My dear, without wanting to argue to much with you about things you don't know (and, at it seems, you even care!), I continue to tell you Oporto (or Porto) is a medium city, like as Lisbon and those are data and information from European Union! Lisbon as (in is Metropolitan Area) 2,5 million habitants, although Oporto as 1,9 million. As you can see, is not a big difference.

And, for me, it's a bit strange that you know Faro because, although being Algarve's capital, it's not a well known city from worldwide tourism, like others cities in this region.

Anyway, where are you from?


----------



## Mateus_ (Feb 12, 2007)

DPRK : Democratic People's Republic of Korea, best known as North Korea.


----------



## TeKnO_Lx (Oct 19, 2004)

stay away from Porto, as you can see those guys have an inferiority complex and are generaly uneducated ppl ( although they kiss foreigners ass all the time like all portuguese ppl btw)

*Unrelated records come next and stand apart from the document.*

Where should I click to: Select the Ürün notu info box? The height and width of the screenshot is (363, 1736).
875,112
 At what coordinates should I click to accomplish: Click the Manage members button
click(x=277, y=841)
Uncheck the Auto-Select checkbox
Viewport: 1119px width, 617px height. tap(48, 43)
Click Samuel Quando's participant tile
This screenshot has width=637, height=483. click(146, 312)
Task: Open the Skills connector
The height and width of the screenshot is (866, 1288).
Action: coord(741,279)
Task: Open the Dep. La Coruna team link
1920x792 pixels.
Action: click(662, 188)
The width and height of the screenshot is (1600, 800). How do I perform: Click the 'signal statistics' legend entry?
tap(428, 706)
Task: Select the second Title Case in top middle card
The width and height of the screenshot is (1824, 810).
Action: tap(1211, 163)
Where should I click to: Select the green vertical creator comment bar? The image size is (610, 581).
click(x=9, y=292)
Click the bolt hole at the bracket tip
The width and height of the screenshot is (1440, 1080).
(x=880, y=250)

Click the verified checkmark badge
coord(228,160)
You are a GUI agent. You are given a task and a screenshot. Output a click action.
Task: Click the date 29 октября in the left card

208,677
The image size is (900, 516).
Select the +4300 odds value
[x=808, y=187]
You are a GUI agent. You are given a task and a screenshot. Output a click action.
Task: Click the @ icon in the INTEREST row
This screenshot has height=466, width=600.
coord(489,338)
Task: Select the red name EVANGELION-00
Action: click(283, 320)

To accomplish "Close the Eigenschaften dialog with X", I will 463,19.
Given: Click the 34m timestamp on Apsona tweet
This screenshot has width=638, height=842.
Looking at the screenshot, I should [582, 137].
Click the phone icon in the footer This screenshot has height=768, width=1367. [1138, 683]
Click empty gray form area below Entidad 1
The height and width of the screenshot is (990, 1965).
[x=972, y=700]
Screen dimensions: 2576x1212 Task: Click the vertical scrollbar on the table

yeah Lisbon is the only real deal in Portugal

btw you should see Stadium of Luz, its way more beautiful then Sporting, i think theres tours ( ask at one of the gates or at the shop near the stadium)


----------



## tcpor (Mar 29, 2007)

TeKnO_Lx said:


> stay away from Porto, as you can see those guys have an inferiority complex and are generaly uneducated ppl ( although they kiss foreigners ass all the time like all portuguese ppl btw)
> 
> yeah Lisbon is the only real deal in Portugal
> 
> btw you should see Stadium of Luz, its way more beautiful then Sporting, i think theres tours ( ask at one of the gates or at the shop near the stadium)


:uh: hno:


----------



## Filipe Santos (Apr 14, 2008)

Mateus_ said:


> DPRK : Democratic People's Republic of Korea, best known as North Korea.


Isso seria bastante improvável, porque são poucos os norte-coreanos que podem aceder à internet!

Mas ele disse isto noutro tópico:



DPRK-Traveler said:


> I am from China, but now I'm on vacations (and some work meetings) in Portugal.
> My company has interests in DPR Korea.


Mas deixem lá o pobre do homem não conhecer o Porto!
Eu compreendo-o!


----------



## Mateus_ (Feb 12, 2007)

Filipe Santos said:


> Isso seria bastante improvável, porque são poucos os norte-coreanos que podem aceder à internet!
> 
> Mas ele disse isto noutro tópico:
> 
> ...


Improvavel talvez, mas não deixa de ser esse o sentido de DPRK.
Podem ser poucos, mas a quem tenha Internet na Coreia do Norte... Nos, não sabemos quem é esse homem...


----------



## PedroGabriel (Feb 5, 2007)

TeKnO_Lx said:


> stay away from Porto, as you can see those guys have an inferiority complex and are generaly uneducated ppl ( although they kiss foreigners ass all the time like all portuguese ppl btw)
> 
> yeah Lisbon is the only real deal in Portugal
> 
> btw you should see Stadium of Luz, its way more beautiful then Sporting, i think theres tours ( ask at one of the gates or at the shop near the stadium)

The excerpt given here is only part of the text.